June 9, 2026 · Digital Forensics
Digital Evidence Standards: ISO/IEC 27037 and NIST SP 800-86
Two frameworks define modern digital-evidence handling: ISO/IEC 27037 for identification, collection, acquisition, and preservation, and NIST SP 800-86 for the forensic process. Here is how they fit together.
Handling digital evidence well is not improvisation — it follows published standards. Two are foundational: ISO/IEC 27037 and NIST SP 800-86. They address different parts of the same problem, and together they describe what a defensible digital-evidence workflow looks like.
ISO/IEC 27037: handling evidence at the scene
ISO/IEC 27037:2012 provides guidelines for the identification, collection, acquisition, and preservation of digital evidence — the earliest and most fragile stage, where mistakes are irreversible. Its core principles:
- Identification — locating potential evidence, including volatile data that disappears when a device is powered off.
- Collection — gathering devices and media, or
- Acquisition — creating a forensic copy (image) when the original cannot be removed.
- Preservation — protecting the evidence and its integrity throughout.
27037 also defines the people who do this work: the Digital Evidence First Responder (DEFR), who handles evidence at the scene, and the Digital Evidence Specialist (DES), who has deeper technical expertise. A central theme is that every action should be documented, justified, and — where possible — reproducible, so an independent examiner could follow the same steps and reach the same result.
NIST SP 800-86: the forensic process
NIST Special Publication 800-86, Guide to Integrating Forensic Techniques into Incident Response, describes a four-phase forensic process that applies once evidence is in hand:
- Collection — identify, label, record, and acquire data from sources while preserving integrity.
- Examination — process the collected data, extracting information of interest while protecting the original.
- Analysis — draw conclusions from the examined data using justifiable methods.
- Reporting — describe the actions taken, explain the results, and document the reasoning.
The guide's throughline is integrity and repeatability: work from copies, never originals; document tools and methods; and preserve the ability for someone else to verify the findings.
For mobile devices specifically, NIST SP 800-101 Rev. 1 extends these principles to the particular challenges of phones and tablets — volatile state, proprietary formats, and rapidly changing hardware.
Where hashing fits
Both frameworks depend on being able to prove that acquired data has not changed. The mechanism is a cryptographic hash computed at acquisition: a fixed-length fingerprint of the data. Recompute the hash later and compare — if it matches, the data is bit-for-bit identical; if it differs by even one bit, the values diverge completely. This is what lets an examiner work from a copy while proving the copy faithfully represents the original.

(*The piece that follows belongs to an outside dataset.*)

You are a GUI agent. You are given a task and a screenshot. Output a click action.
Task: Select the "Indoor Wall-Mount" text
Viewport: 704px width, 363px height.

Turning standards into a record
Standards describe what to do; a chain-of-custody record proves you did it. A record aligned with 27037 and 800-86 should capture:
- The acquisition method (imaged, logically extracted, live-acquired) and the tool used
- The acquisition hash and algorithm, recorded at the time of acquisition
- The source device and the legal authority for collection
- Each subsequent transfer and examination, documented contemporaneously
CustodyTrack captures these forensic fields directly on the form and seals them into a tamper-evident hash chain, so the record itself reflects the standards the work was supposed to follow.
Sources
- [1] SP 800-86: Guide to Integrating Forensic Techniques into Incident Response — National Institute of Standards and Technology
- [2] ISO/IEC 27037:2012 — Guidelines for identification, collection, acquisition and preservation of digital evidence — International Organization for Standardization
- [3] SP 800-101 Rev. 1: Guidelines on Mobile Device Forensics — National Institute of Standards and Technology
Every factual claim in this briefing was checked against these sources before publication. Sources are limited to courts, government and law-enforcement agencies, standards bodies, and open-access scholarship.